═════ Document ═════

Socialism, What It May Look Like, or Visions of a Better Kind of Society Without Employers, Part One – The Abolitionary

The Marxism-derived left has a strange secret: it can’t really envision a new society along socialist lines. The idea of worker’s cooperatives is highly suggestive but in isolation the idea is a pipe dream.
I refer then to my The Last Revolution for an attempt at a viable and comprehensive model for what I call ‘democratic market neo-communism’…

My wife asked me what other kind of society could we live than the one we are living now. I suspect that most people have the same kind of question. It is difficult to imagine another kind of life …

Source: Socialism, What It May Look Like, or Visions of a Better Kind of Society Without Employers, Part One – The Abolitionary

Toward a post-Marxist neo-communism…the failure of Marxism, and the capitalist destruction of social democracy

Source: Perspectives on Capitalism and Socialism: Polling Results from Canada, the United States, Australia, and the United Kingdom | Fraser Institute

These results show that in principle socialism could be a massively popular framework in the current context of capitalism in crisis. The left needs to reformulate its platforms in order to achieve something more than social democratic/welfare state ‘socialism’.
As we have noted here over and over, the left in the context of Marxism is its own worst enemy and has plied the stale Marxist dogma system decade after decade without a murmur of critique or any sense of innovation or moving on. Such is the muddle here that the general public cannot differentiate in their minds core left Marxist socialism from the pseudo-socialism/communism of China, or North Korea! The current left is incapable of disentangling themselves from these monstrosities. It is a hopeless position, in fact, and there is no chance of reviving this dead corpse given the state of mind of Marxists who are stuck in the cultic fixation on Marx/Engels and their flawed and useless ‘historical materialism’ and ‘dialectical materialism. How is someone going to embrace a cogent and real left if one must swallow these by now archaic monstrosities. The whole field becomes the religion of uncritical followers who cannot get past boilerplate leftism with constant repetitive quotation syndrome.
The only solution is to start over and create a viable and robust ‘new socialism’ that disowns the legacy of the Marxist starting point, which we might note completely took over and monopolized the original socialists and created a closed ideology instead of an active research project. The result is immense literature that is now essentially a dead letter.

═════ Entries ═════

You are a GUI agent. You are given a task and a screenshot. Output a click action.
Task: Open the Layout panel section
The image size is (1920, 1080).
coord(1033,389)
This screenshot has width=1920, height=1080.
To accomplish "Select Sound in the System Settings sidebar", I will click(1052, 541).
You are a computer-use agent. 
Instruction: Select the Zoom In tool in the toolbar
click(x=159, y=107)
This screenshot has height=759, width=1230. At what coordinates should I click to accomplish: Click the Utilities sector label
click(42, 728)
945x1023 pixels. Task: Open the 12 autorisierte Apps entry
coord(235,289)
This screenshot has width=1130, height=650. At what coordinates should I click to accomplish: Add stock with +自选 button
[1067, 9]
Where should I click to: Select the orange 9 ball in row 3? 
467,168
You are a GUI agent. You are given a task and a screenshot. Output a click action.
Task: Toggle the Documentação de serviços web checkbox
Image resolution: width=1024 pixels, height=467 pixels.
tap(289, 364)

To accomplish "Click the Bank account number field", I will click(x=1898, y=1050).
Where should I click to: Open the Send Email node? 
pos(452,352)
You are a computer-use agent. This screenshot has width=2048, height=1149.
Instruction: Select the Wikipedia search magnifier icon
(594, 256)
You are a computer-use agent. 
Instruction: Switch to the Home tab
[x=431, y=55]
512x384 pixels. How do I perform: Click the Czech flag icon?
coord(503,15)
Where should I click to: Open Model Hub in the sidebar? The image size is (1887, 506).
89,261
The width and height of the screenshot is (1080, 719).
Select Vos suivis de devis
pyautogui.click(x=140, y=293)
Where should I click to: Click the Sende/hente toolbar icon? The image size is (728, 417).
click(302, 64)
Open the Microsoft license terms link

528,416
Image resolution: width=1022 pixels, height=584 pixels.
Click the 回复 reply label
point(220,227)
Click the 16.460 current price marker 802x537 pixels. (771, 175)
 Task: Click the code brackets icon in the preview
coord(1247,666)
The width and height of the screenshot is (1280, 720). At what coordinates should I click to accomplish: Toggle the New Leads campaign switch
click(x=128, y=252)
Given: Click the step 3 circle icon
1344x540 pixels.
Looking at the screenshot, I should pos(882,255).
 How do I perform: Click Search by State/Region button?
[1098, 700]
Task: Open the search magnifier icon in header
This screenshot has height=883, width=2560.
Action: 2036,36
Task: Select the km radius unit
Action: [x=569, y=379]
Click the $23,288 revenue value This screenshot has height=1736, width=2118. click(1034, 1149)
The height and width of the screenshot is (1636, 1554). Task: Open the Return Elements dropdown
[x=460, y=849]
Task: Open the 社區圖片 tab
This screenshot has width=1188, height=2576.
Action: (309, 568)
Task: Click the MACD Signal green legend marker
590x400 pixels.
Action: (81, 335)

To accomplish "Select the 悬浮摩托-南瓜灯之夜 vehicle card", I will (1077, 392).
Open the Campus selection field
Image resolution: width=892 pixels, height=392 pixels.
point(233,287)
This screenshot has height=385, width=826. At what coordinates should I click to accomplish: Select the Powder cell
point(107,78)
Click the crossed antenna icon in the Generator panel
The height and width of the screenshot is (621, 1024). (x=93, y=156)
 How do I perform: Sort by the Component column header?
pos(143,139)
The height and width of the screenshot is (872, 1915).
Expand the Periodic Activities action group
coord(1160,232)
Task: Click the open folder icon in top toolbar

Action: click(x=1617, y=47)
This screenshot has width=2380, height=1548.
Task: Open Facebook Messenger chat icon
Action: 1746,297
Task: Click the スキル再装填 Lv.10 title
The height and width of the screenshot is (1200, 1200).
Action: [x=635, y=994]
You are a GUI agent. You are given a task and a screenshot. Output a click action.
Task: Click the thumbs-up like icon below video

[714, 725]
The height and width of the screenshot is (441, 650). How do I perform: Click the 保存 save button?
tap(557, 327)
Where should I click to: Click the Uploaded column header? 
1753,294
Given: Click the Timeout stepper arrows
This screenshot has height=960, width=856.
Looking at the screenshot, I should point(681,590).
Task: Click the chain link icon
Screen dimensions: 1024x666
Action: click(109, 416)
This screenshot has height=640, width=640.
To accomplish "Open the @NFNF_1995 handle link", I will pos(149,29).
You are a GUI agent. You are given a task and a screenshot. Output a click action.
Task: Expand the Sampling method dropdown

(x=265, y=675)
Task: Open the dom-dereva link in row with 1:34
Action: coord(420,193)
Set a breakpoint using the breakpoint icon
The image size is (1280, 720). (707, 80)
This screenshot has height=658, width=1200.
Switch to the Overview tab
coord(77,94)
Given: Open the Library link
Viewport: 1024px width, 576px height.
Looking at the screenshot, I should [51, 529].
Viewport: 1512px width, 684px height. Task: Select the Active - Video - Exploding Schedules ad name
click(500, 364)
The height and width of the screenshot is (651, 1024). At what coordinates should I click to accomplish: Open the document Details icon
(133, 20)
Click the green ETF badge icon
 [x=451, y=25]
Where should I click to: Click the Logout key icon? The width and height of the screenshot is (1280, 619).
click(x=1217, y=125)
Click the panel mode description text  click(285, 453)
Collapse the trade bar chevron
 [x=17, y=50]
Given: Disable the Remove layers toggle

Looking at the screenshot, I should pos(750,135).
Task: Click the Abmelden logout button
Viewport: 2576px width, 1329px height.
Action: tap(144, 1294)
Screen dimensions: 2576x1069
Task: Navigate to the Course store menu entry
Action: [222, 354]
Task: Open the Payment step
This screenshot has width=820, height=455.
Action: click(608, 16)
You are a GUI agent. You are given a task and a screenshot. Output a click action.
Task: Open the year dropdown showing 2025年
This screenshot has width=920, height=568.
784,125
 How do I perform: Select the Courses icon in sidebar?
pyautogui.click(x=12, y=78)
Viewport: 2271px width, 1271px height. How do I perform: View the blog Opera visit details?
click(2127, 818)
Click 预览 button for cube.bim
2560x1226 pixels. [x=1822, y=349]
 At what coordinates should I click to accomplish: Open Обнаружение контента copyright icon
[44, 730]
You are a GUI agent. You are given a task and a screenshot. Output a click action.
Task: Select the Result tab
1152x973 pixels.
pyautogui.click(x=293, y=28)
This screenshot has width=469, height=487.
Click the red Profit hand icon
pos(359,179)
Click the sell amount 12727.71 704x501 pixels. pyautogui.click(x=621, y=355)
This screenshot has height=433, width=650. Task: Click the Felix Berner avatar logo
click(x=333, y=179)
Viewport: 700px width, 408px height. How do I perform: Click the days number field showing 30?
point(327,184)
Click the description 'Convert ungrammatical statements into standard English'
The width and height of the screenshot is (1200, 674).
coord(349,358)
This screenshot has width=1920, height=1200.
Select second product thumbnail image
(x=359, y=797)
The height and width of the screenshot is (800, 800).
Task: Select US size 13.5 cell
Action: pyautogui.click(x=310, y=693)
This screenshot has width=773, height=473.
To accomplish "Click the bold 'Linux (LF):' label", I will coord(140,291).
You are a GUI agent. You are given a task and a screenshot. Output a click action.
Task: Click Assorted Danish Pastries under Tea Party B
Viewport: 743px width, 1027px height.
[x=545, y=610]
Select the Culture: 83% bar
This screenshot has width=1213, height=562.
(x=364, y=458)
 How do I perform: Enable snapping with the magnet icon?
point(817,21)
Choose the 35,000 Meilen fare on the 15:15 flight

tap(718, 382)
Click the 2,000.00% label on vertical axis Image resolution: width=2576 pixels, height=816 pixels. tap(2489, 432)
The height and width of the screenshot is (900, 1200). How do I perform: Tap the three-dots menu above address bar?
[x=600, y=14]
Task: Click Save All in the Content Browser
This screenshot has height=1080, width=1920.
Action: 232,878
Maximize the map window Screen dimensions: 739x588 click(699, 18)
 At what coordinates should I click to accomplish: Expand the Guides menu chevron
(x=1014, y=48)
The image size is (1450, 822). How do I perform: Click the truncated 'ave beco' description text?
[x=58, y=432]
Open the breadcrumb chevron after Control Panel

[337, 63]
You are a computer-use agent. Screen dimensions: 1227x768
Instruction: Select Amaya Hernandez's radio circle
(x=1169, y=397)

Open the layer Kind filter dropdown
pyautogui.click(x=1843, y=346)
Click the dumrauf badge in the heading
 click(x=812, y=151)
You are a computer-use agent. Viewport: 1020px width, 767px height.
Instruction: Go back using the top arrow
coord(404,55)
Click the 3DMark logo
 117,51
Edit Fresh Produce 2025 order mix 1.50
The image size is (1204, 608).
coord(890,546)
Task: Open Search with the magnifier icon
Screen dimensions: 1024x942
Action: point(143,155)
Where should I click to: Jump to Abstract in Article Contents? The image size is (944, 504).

═════

- **Objectives**:
(A) Decide whether each statement agrees with the text on socialism, answering yes or no and quoting the words of the text that settle it. (i) Worker's cooperatives taken in isolation are called a pipe dream. (ii) The general public can readily tell core left Marxist socialism apart from the pseudo-socialism of China or North Korea. (iii) The writer's wife asked what other kind of society could be lived in.
(B) In the text on socialism, what name does the writer give the model set out in The Last Revolution?

- **Answers per task**:
(A)
(i) Yes: "in isolation the idea is a pipe dream."
(ii) No: "the general public cannot differentiate in their minds core left Marxist socialism from the pseudo-socialism/communism of China, or North Korea!"
(iii) Yes: "My wife asked me what other kind of society could we live than the one we are living now."

(B) Democratic market neo-communism.